__Brief__. Rewrite the entries in the stretch from the line containing "click on previous" through the line containing "Looking at the image, I should click on (41, 110).", switching "decade" to "year" and keeping everything else the same. Leave the pictures out.

__Task material__.
==================================================

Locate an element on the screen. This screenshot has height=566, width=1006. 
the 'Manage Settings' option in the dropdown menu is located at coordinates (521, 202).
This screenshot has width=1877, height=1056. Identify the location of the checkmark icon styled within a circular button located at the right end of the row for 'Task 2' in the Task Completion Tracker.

==================================================

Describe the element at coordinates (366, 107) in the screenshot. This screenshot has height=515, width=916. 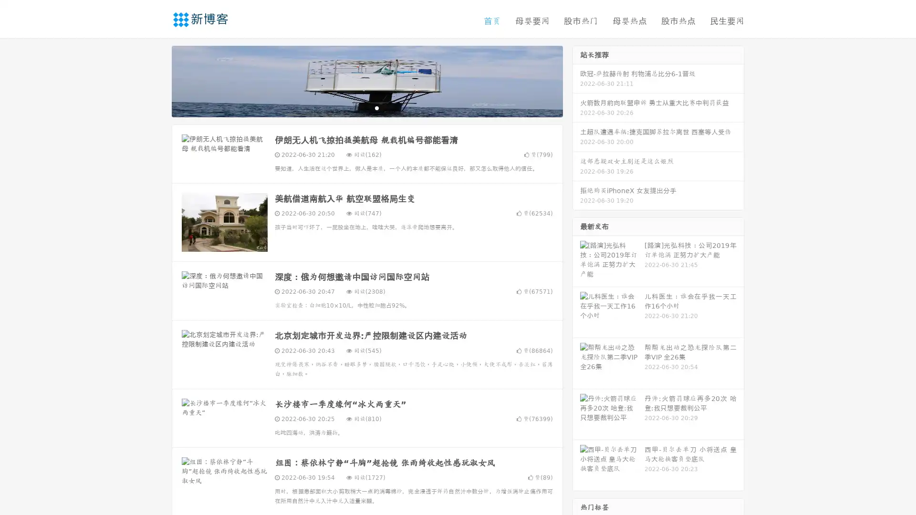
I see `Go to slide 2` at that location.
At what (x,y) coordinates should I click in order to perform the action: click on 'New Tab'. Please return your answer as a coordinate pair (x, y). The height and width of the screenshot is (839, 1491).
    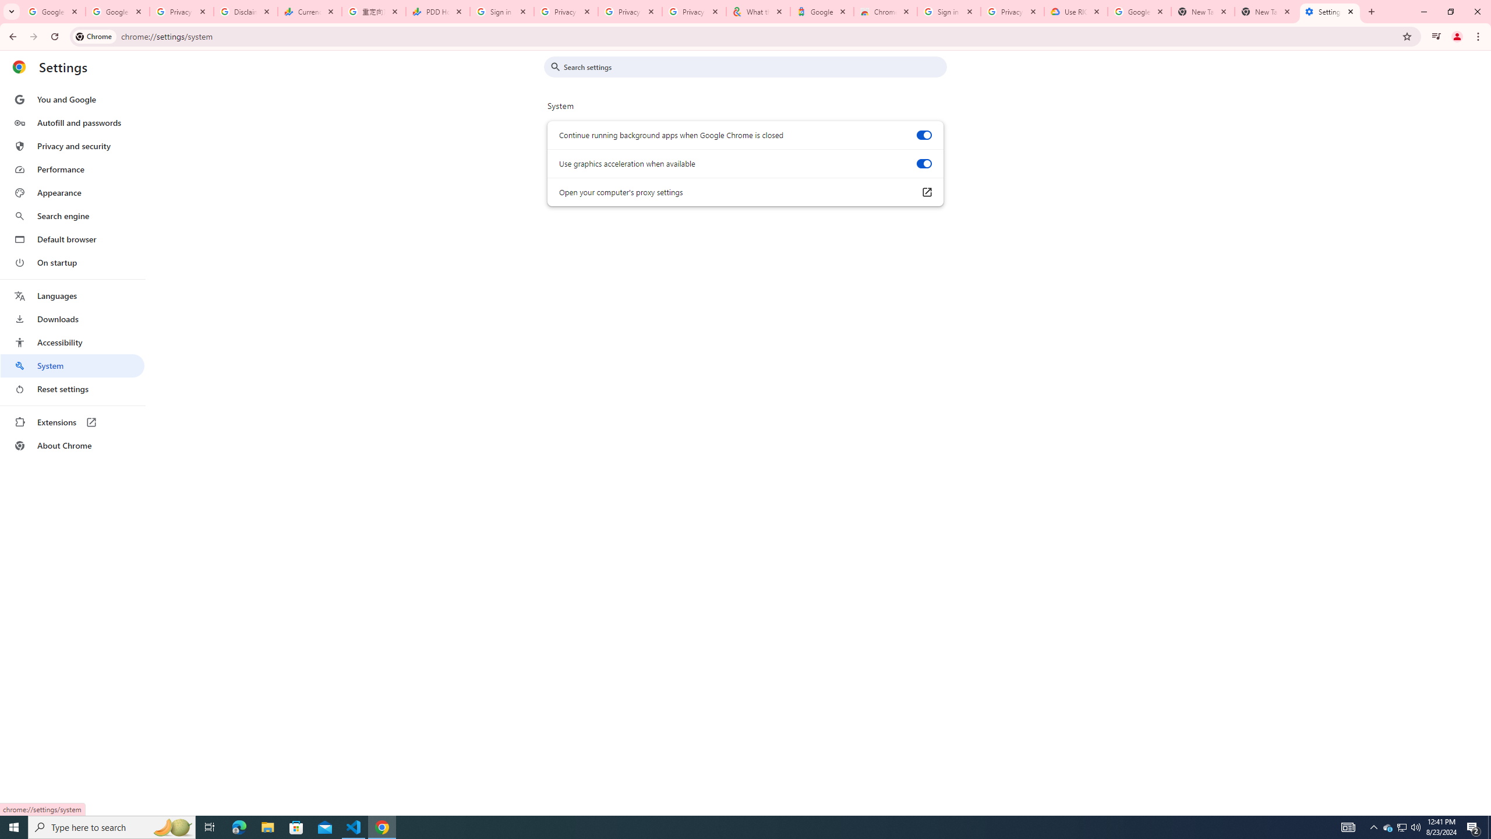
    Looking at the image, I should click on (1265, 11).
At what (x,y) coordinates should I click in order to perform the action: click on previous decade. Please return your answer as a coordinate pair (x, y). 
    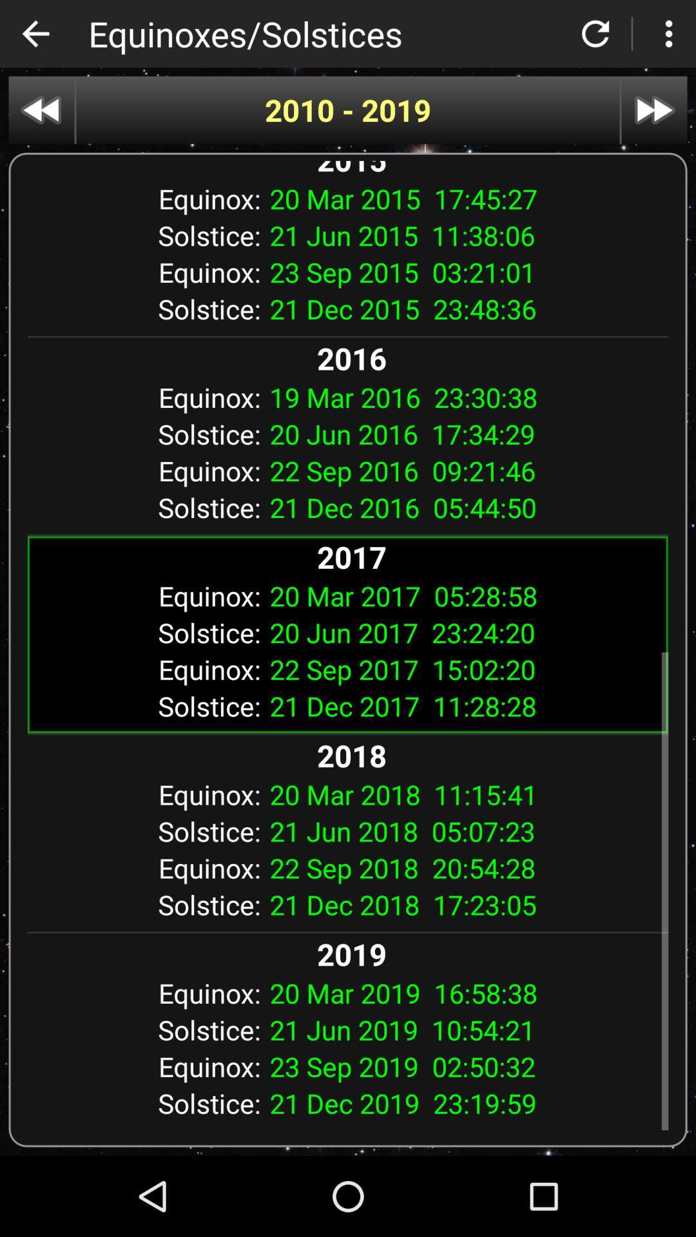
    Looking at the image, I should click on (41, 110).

==================================================

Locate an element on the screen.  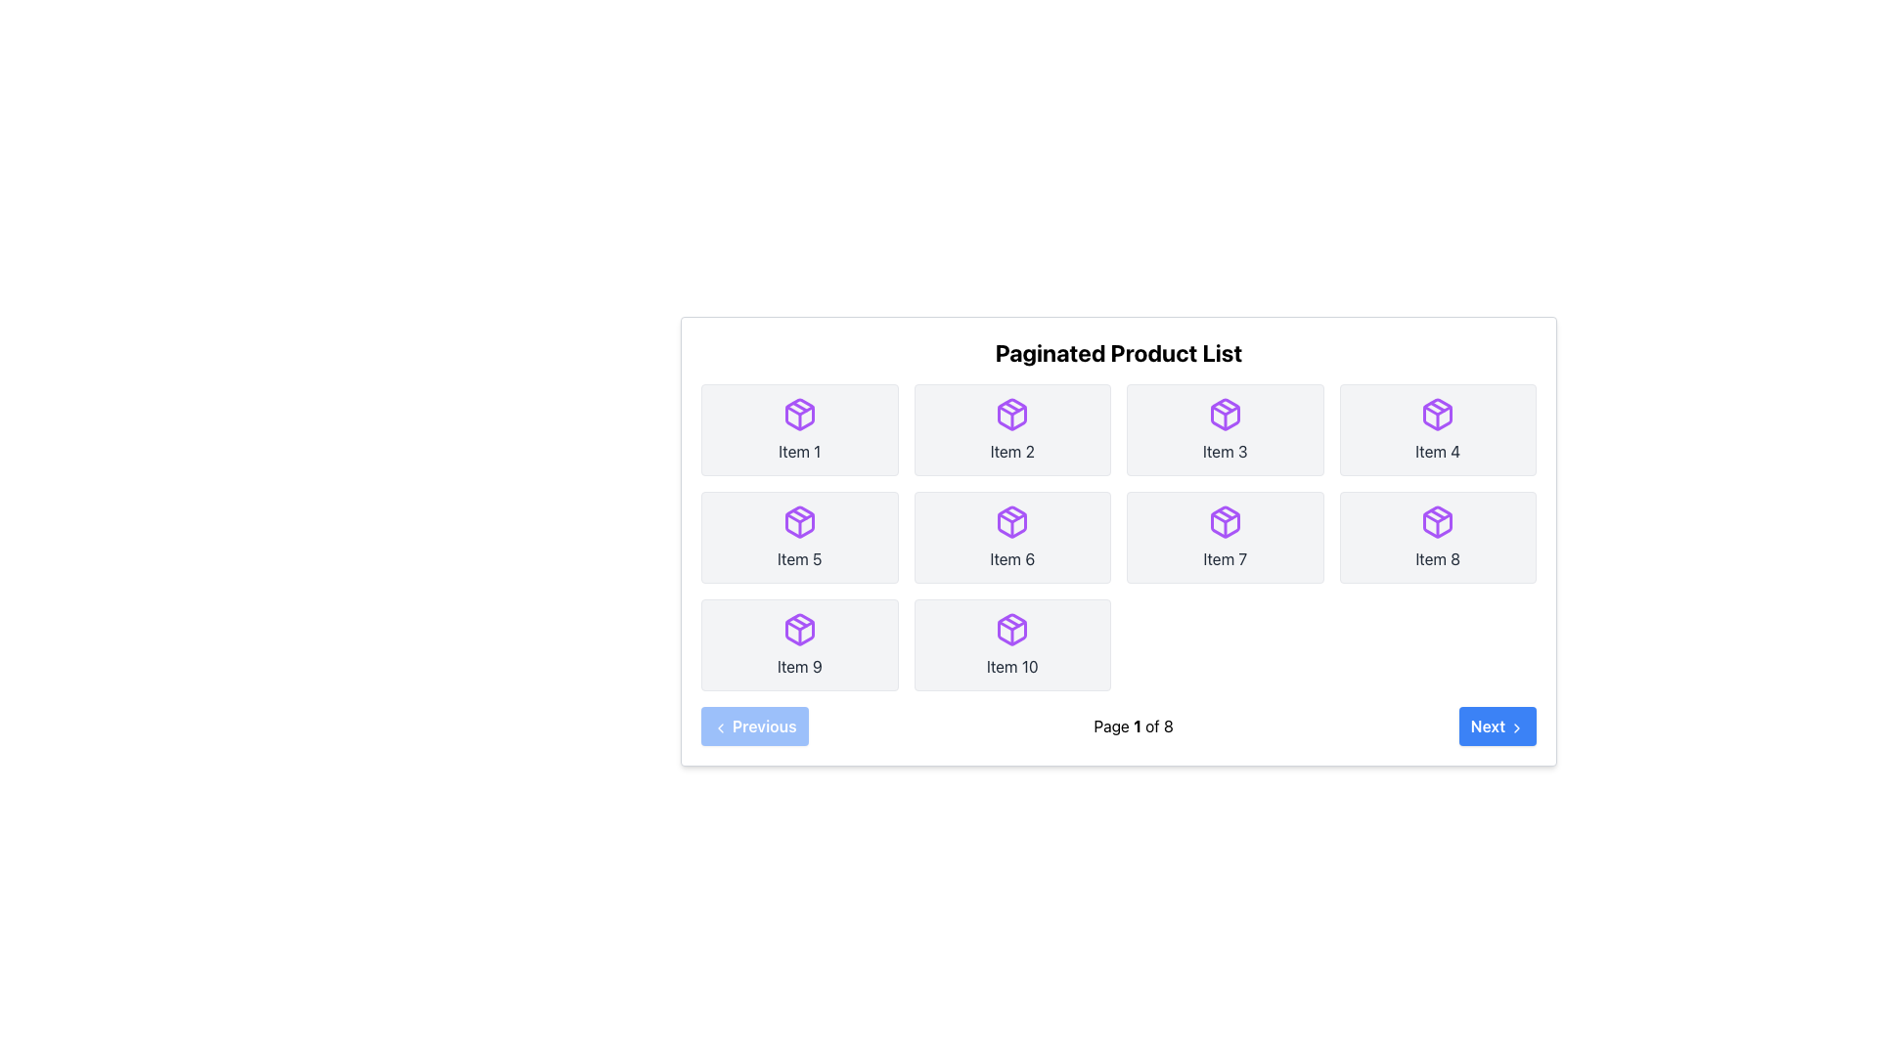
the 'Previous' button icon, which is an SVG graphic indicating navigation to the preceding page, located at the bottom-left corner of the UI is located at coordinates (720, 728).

==================================================

__Answer to the task__.
At what (x,y) coordinates should I click in order to perform the action: click on previous year. Please return your answer as a coordinate pair (x, y). 
    Looking at the image, I should click on (41, 110).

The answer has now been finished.